● **Try it**
Only the closing stretch of the material is wanted: the line containing "Instruction: Click the" and every line after it, transcribed exactly.

****************************************

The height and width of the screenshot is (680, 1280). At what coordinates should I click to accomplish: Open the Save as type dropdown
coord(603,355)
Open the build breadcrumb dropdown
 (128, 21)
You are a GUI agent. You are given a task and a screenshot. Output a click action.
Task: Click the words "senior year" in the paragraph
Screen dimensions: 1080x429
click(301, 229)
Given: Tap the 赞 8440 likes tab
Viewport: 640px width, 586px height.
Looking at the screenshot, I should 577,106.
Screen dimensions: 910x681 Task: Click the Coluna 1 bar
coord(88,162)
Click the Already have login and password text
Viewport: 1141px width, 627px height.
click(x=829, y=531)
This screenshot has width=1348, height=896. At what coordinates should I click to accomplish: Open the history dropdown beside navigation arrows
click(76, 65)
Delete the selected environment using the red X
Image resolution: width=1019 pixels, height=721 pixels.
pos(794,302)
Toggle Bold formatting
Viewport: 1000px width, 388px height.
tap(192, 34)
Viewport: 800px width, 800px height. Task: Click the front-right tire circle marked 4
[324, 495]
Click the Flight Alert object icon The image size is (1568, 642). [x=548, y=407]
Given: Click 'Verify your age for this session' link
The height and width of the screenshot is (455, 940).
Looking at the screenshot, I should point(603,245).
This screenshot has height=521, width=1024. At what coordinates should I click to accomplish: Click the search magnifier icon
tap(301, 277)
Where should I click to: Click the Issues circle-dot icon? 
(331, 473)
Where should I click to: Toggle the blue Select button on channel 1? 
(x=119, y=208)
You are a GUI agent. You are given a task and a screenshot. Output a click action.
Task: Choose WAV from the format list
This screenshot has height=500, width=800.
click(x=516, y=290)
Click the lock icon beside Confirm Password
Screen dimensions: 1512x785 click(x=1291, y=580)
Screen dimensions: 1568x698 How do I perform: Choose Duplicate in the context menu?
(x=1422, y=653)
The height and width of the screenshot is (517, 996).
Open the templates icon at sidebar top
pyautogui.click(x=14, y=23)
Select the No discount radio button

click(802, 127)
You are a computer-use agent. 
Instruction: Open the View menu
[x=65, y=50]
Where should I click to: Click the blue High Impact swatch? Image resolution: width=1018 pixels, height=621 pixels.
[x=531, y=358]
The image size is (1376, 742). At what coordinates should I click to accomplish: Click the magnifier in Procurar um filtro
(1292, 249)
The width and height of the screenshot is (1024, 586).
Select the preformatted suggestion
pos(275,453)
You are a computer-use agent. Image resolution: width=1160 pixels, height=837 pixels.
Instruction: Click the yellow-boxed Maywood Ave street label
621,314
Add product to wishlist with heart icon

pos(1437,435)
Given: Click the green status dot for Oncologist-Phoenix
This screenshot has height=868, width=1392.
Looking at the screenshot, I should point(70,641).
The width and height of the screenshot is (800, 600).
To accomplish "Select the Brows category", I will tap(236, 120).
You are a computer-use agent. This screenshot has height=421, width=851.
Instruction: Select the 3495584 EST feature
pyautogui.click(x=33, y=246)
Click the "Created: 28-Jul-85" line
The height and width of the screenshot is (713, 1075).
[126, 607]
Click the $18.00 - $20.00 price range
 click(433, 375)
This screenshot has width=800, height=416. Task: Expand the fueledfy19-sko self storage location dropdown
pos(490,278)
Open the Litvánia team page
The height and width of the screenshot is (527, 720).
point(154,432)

****************************************

● **Reply to the exercise**
Instruction: Click the yellow-boxed Maywood Ave street label
621,314
Add product to wishlist with heart icon

pos(1437,435)
Given: Click the green status dot for Oncologist-Phoenix
This screenshot has height=868, width=1392.
Looking at the screenshot, I should point(70,641).
The width and height of the screenshot is (800, 600).
To accomplish "Select the Brows category", I will tap(236, 120).
You are a computer-use agent. This screenshot has height=421, width=851.
Instruction: Select the 3495584 EST feature
pyautogui.click(x=33, y=246)
Click the "Created: 28-Jul-85" line
The height and width of the screenshot is (713, 1075).
[126, 607]
Click the $18.00 - $20.00 price range
 click(433, 375)
This screenshot has width=800, height=416. Task: Expand the fueledfy19-sko self storage location dropdown
pos(490,278)
Open the Litvánia team page
The height and width of the screenshot is (527, 720).
point(154,432)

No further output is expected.